Hydraulic systems of some configuration are found on nearly all types of aircraft. For example, in small aircraft, hydraulic components are used to control wheel brakes. In larger aircraft, hydraulic systems can provide the power for systems such as nose wheel steering, landing gear extensions/retraction, flight controls, and more. However, as most hydraulic systems are combustible, a compromised hydraulic system combined with an ignition source can start a fire. Hydraulic fluid fires can be catastrophic and ultimately lead to the loss of an aircraft, and in the event of a post-crash fire, hydraulic fire can add yet another fuel source.
Aircraft have two main defenses against hydraulic fires. The first is to use hydraulic fluids with special fire-resistant properties that have been developed for aviation use.
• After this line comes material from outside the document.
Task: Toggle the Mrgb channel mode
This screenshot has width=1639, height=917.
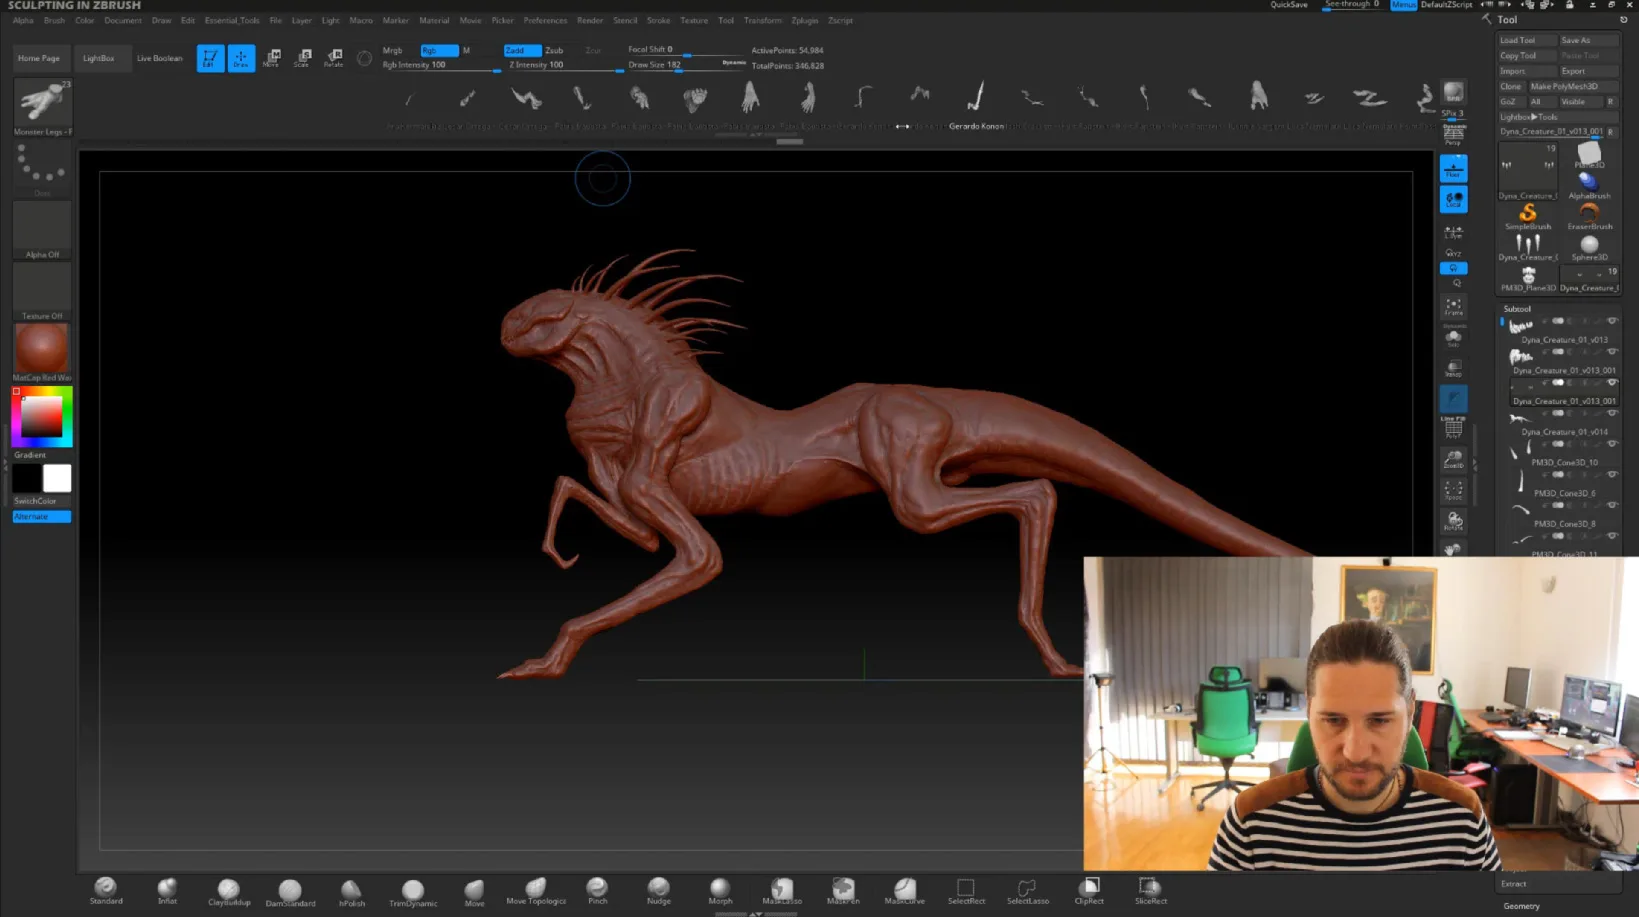Action: [393, 50]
These fluids contain phosphate esters which, unlike hydraulic fluids based in mineral oil, are very difficult to ignite at normal operating temperatures. However, should its temperature exceed 180 degrees Celsius, it can combust. For most aviation hydraulic fluids, the auto-ignition temperature is approximately 475 degrees Celsius. The second defense is cockpit brake temperature indicators, which give pilots warning of a potential wheel well fire.
There are many factors that can contribute to a hydraulic fluid fire. First, a leak from a pressurized system can cause misting of the hydraulic fluid, making the fluid more susceptible to ignition. Second, aircraft brakes can reach temperatures higher than 500 degrees Celsius, high above hydraulic fluid’s auto-ignition temperature. Finally, in the event of a post-crash fire, temperatures will also far exceed the auto-ignition temperature of aviation hydraulic fluid. However, there are steps you can take to prevent hydraulic fluid fire. For one, stringent maintenance practices and inspections will help minimize these risks. Furthermore, as manufacturers continue to develop more fire resistant fluids, the amount of such fires will reduce.